Thank you for letting me speak and present these results to you. My name is Tim Spalding. I've been involved with Episurf really since early on, and undertaking this surgery. This is partly in Coventry, and then also down at the Cleveland Clinic London, where I'm now based as well. So the focus here is really on the clinical outcomes, and that's what I've been invited to present to you. You've heard that there is this treatment gap between the biological solutions at one end of the spectrum, and then the knee replacement at the other end of the spectrum. That leaves a large number of people who are in trouble with the knee, and we need this treatment option for those patients.

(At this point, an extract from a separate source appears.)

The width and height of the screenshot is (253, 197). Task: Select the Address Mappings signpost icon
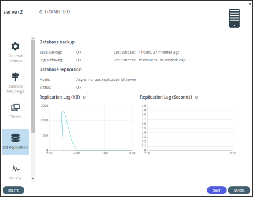point(15,77)
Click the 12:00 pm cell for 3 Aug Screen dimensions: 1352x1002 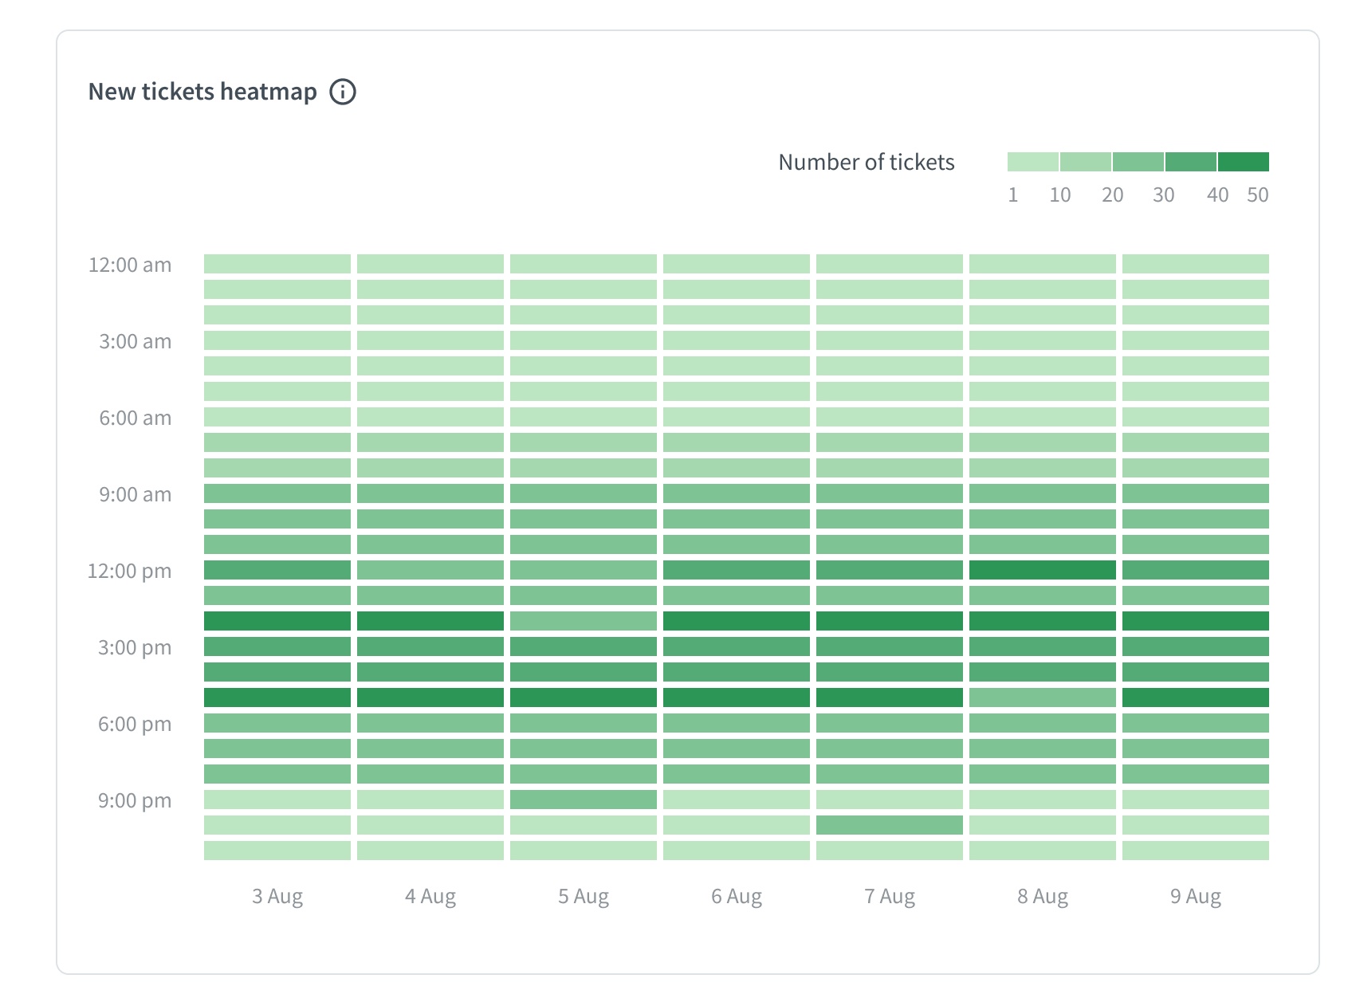pos(277,570)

We know the Episealer then has these various options to treat from different sizes and different locations to cover specific lesions on the joint surface. I want to focus on the results that we've undertaken, and this is essentially a study cohort that we've had two year results published, and then now we have updated 5-year results. We have some larger cohort of patients from those surgeons who have been treating patients over the last five years or so, giving more data on the specific outcomes that we can expect. We'll just discuss at the end the reasons for success and maybe the indications where it's gone to now. There have been several publications over the years, the initial preclinical work and then the clinical results that have come out.
The focus here I want to talk about is this patient-specific multicenter study. That's 80 patients in a consecutive series from the surgeons that you can see on the right-hand side of the slide there. Those surgeons have put their patients into this study where we keep the comprehensive data and then can analyze that and look at the results. This paper took the 80 patients, and it's a prospective 24-month outcome study you can see here on that left. It takes the right size defects where biological repair is no longer indicated, but it's a single lesion. Patients that may have had two lesions treated are not included in this. The tibia has got to be good, and the alignment has to be good as well.
We kept the focus data on them pre-op, three, six, 12, 24 months post-op. The KOOS score, which is a specific score that collects questions about your patient outcome, and the visual analog score. These are the two main scores that we're using. That cohort then from 80 gets to 75. Two had revisions, so we don't have the outcome scores because this is mainly looking at the patient-reported outcomes scores. One declined to stay in the study, and two had incomplete data, so we couldn't include those. This wants to be the comprehensive data on the study cohort. Now, you can see then, 59% female, mean age 48, young 27-69. BMI, body mass index, at 28. We need to be careful about that in considering the indications.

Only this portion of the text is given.